"Log Jam" of Demand Leaves Investment and Development Opportunities in Self-Service Technology/Digital Advertising
May 24, 2010
Amongst the headlines coming out of the kiosk/digital ads industries this month were “50% of Advertising Will be Digital, Says Google Exec” “UK Mobile Advertising Market Surges in 2009,” and “Advertising Giant WPP Increases Digital Ad Budget.” These headlines are being uttered by the most credible sources in the market, including IBM, Google, UK advertising giant WPP and in reference to not just North America and Europe, but Africa too. That is to say that once again, despite-at best-contrasting views of the ensuing financial markets, almost all respected industry leaders are confident about the future growth of digital advertising and its related sectors in the self-service technology market.
Far from revelations, this is nothing new and similar information has been featured in the most popular publications around the world (Wall Street Journal, The Economist, The New York Times, The Telegraph, Business Week…) for the past five years (at least). In short: it is no longer privileged information.
So, what is stopping this digital ad revolution/revenue boom?

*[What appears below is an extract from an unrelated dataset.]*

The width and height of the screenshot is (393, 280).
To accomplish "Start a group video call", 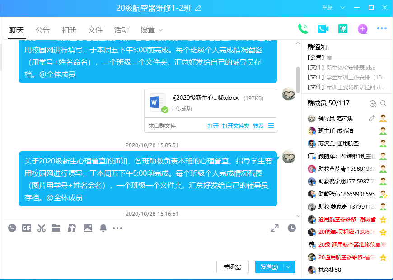I will point(323,29).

A recent article by Lyle Bun for Digital Signage Today addressed this issue. “Even though the problem is largely hidden because the sector at large has been growing at reported 23 percent-plus compound annual growth rates (CAGR) and many suppliers are enjoying double digital growth,” states Bun, “there remains a substantial, pent-up demand of projects and purchasing, which means that intended projects are slow to move toward deployment, and build-out rate is delayed.” Very succinctly summarized, the industry is flourishing yet opportunities are slipping through the cracks as a result of slow turn around and lack of capital investment.

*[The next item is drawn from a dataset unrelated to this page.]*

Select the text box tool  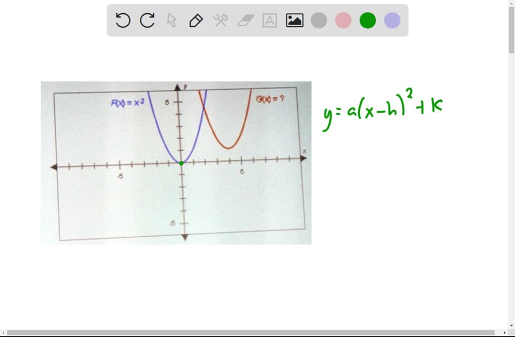[270, 20]
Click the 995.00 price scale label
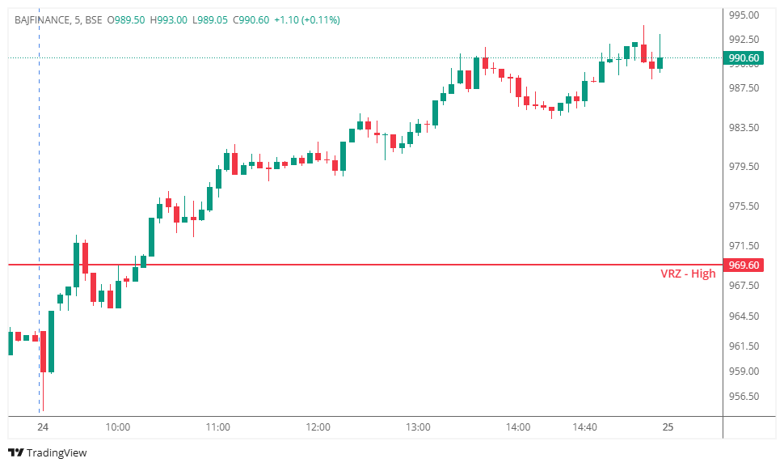This screenshot has height=467, width=784. (744, 15)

Bun goes on to detail the top causes of this problem as well as solutions to said challenges. For the full article, CLICK HERE
The clear corollary from this “log jam” in the digital advertising industry is its reflection in the self-service kiosk market as well. An industry intrinsically related to digital advertising (via screen ads, product placement, etc.), any lag in the digital end will clearly have its effect on kiosks as well. The link does not stop there, however, as the log jam in the kiosk industry results not just from its partial dependence on digital advertising but also its similar footing in the market and position as a well-known yet still untapped technology. Similar to the ludicrous 25% growth rate discussed by Bun, in its extensive 2009 study, respected London-based Retail Banking Research Ltd. predicted that the number of self-service kiosks would quadruple from 92,600 in 2008 to 430,000 in 2014. Until investments increase, however, companies will continue to struggle to meet the exponential demand for their products.
The good news from all of this is to the individual investor. While far from undiscovered technology, he/she can still reap the return on investment as if the technology were hot out of the gates.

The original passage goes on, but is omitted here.